:: Problem to work on ::
Repeat the stretch of the records below from the line containing "You are a GUI" through the line containing "Open the shapes", with both of those lines included.

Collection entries
BEGIN

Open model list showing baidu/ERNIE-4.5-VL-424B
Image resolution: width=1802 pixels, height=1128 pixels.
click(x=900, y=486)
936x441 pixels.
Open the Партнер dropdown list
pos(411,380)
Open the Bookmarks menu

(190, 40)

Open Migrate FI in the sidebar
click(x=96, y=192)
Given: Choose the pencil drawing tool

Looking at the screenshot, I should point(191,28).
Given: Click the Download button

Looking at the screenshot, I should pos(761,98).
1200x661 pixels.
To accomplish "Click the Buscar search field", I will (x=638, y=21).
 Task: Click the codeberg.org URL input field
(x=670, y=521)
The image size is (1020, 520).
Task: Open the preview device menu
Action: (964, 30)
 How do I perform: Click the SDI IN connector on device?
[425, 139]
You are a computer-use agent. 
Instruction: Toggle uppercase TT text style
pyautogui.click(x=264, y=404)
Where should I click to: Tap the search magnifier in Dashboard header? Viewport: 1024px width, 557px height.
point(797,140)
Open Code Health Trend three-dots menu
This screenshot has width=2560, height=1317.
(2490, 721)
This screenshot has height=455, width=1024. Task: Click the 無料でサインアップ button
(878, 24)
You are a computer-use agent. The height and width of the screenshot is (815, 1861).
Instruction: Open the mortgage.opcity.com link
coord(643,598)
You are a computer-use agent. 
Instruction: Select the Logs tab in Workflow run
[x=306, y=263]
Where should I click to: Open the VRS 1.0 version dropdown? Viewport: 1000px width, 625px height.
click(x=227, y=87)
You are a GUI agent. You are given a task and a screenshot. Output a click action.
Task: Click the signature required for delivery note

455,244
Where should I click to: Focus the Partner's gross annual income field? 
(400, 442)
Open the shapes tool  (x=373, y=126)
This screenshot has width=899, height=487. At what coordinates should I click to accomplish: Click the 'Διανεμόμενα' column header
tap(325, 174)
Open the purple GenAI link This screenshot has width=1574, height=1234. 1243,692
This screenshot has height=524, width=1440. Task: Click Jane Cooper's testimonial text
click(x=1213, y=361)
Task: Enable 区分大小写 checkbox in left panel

END

:: Exercise result ::
You are a GUI agent. You are given a task and a screenshot. Output a click action.
Task: Click the signature required for delivery note

455,244
Where should I click to: Focus the Partner's gross annual income field? 
(400, 442)
Open the shapes tool  (x=373, y=126)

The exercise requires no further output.